Lemon-Herb Farro Salad
I recently took an extended break from grains. When I say extended, I’m talking 6-8 months or so of essentially grain-free living. I don’t have a sensitivity, nor do I eschew grains in my diet for any reason, but I’m a believer in changing things up every once in a while, and I’m sort of (really) obsessed with doing self-experimentation.

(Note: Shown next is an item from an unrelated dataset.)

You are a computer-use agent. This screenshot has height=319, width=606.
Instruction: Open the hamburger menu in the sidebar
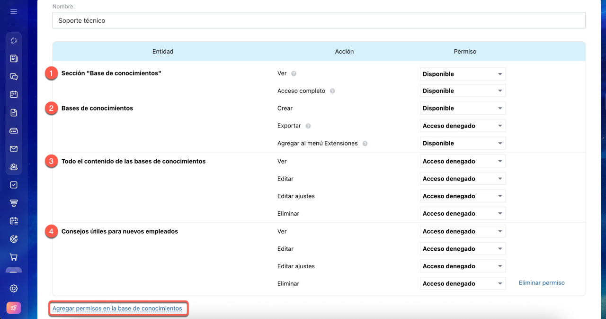(x=14, y=11)
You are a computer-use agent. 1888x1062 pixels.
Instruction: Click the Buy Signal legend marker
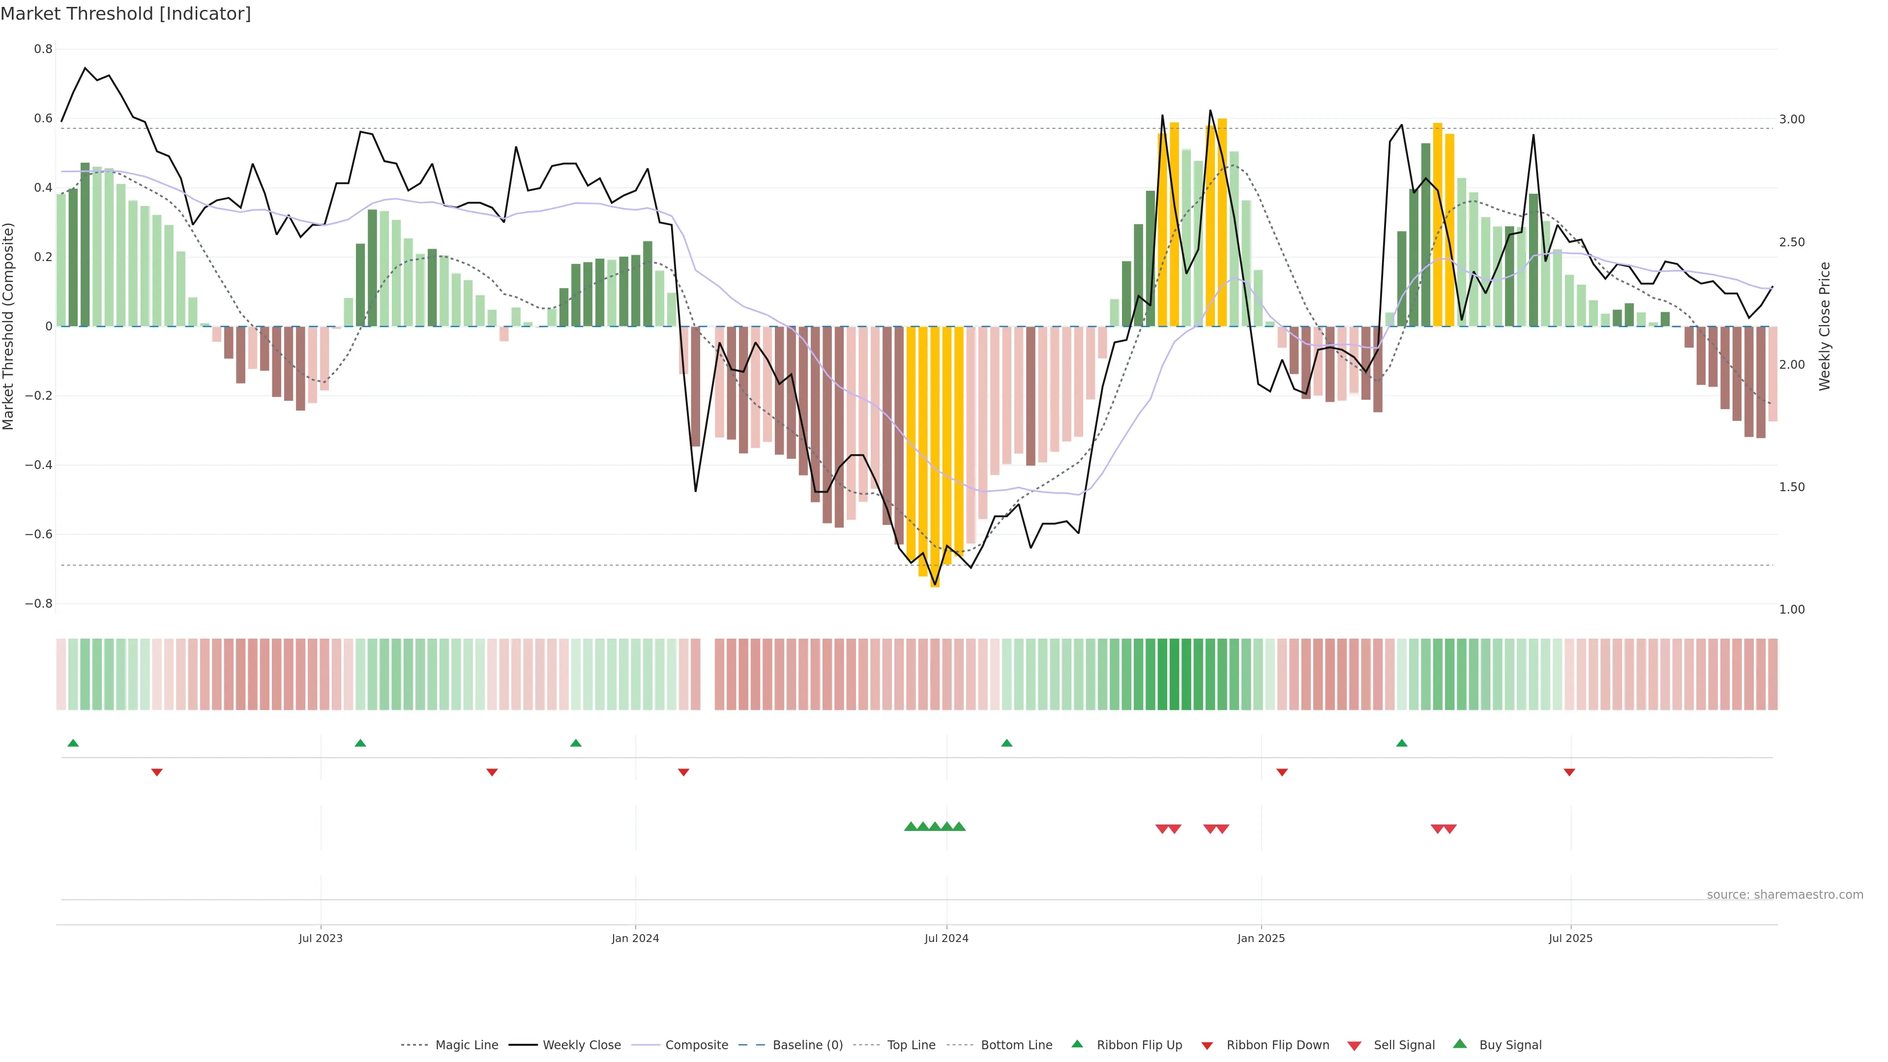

For several months, I diligently took detailed notes about what I ate, how I felt, and what my athletic performance was like. I’ve been searching for various ways to enhance my performance, au naturale, of course, and ditching the grains was just the latest test that I ran on myself. After a long period of testing and tweaking, I realized that my grain intake had very little to do with my performance, in fact, in some cases, the lack of grains seemed to inhibit my performance*.

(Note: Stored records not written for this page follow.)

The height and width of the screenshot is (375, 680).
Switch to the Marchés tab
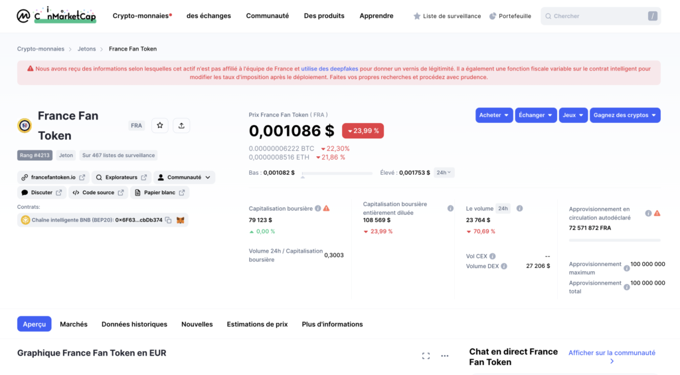[x=74, y=324]
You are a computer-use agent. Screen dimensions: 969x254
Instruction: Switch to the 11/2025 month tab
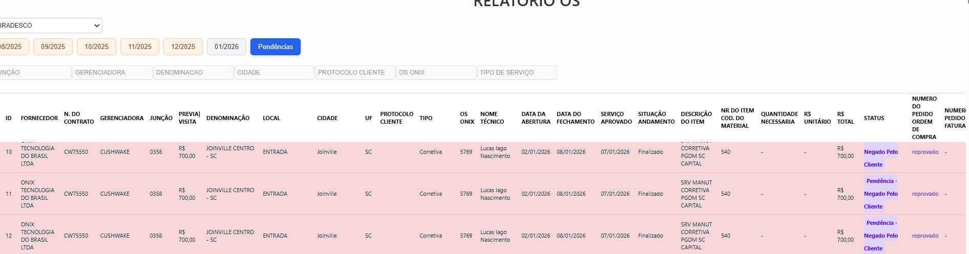(x=140, y=47)
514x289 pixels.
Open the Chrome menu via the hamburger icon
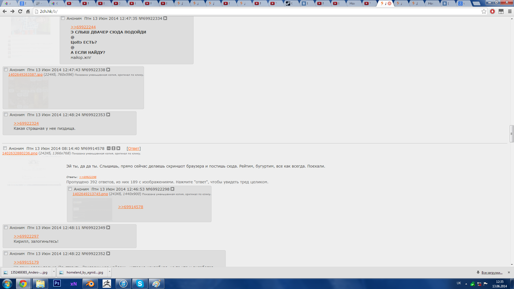click(510, 11)
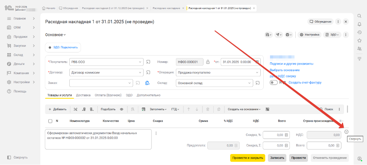Expand the Заполнить dropdown menu
This screenshot has height=165, width=367.
click(158, 109)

bitterly cold cooler months, I normally gravitate toward warm, hearty grains to fill me up and keep me feeling toasty, so I was really missing that this year. Even though the weather is warming up, I’m still excited to be back to my grains on a regular basis. One such grain that I’ve grown to love is farro.
I’m probably late to the party here, but once I started adding grains back in my diet, I found an unopened package of farro in my cupboard and I haven’t looked back since. I first started using it as a replacement for my evening cereal fix (Lent), but grew to love it in just about any application you can think of (edible application, that is).
You can pick up farro at just about any store these days, normally in the health section of your local supermarket. I like the par-cooked version from Trader Joe’s, but honestly, the uncooked version doesn’t take all that much longer to get tender, so any type you can find can be whipped up quickly.
This recipe lets the farro be the star of the show while still bringing the other bright flavors out to play. The nutty flavor of the farro is perfectly complemented by the zestiness of the lemon, and the creamy texture makes it a delightful side dish for any meal.
Again, farro cooks quickly, so you can have this dish ready in less than an hour (even quicker if you pre-cook the farro over the weekend or on a free evening). I hope you love this super-grain as much as I do – it’s definitely a nice change from my normal brown rice side!
*I cannot speak to the actual scientific nature of my findings. I did not necessarily do a controlled experiment and I’m not a scientist. However, I speak to what I felt and what worked for me. Do not take anything from this post as medical or health advice. You know your body better than anyone, so make sure you listen to it and your physician.